Music hall in Anaheim, California

The DigAlert Grove of Anaheim is an indoor, live music venue in Anaheim, California, United States operated by OC Vibe. Its approximate capacity is 1,700.

Less than 2 mi from the Disneyland Resort, the Grove is just to the east of Interstate 5 on Katella Avenue. The Grove sits on the northwest corner of the parking lot of Angel Stadium of Anaheim, home of Major League Baseball's Los Angeles Angels. It is also located near the Anaheim Regional Transportation Intermodal Center with Amtrak and Metrolink service.

Having opened in 1998, the venue was originally opened as the ill-fated Tinseltown, an awards show-themed restaurant. After converting to a concert venue, it was temporarily renamed The Sun Theatre before changing its name to The Grove of Anaheim. On January 24, 2011, the venue again changed its name to City National Grove of Anaheim, following the agreement of a five-year, $1.25 million naming rights deal with City National Bank. On August 4, 2026 the name changed to DigAlert Grove of Anaheim after an agreement with Southern California based non-profit DigAlert.

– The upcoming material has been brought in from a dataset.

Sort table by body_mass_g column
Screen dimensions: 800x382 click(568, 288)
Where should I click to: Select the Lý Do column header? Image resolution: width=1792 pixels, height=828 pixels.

Among the artists that have performed here are Air Supply, Ana Barbara, Bob Dylan, B.B. King, Boz Scaggs, Chiquis, Enrique Bunbury, Everclear, George Lopez, Halford, Jeff Beck & Johnny Depp, Julio Iglesias,
Joe Satriani, Jamie Foxx, Jaguares, Live, MattyBRaps, Machine Gun Kelly (musician), Marilyn Manson, Merle Haggard, Miranda Sings, Prince, Ray Davies, Seal, Something Corporate, The Fab Four, and Ween.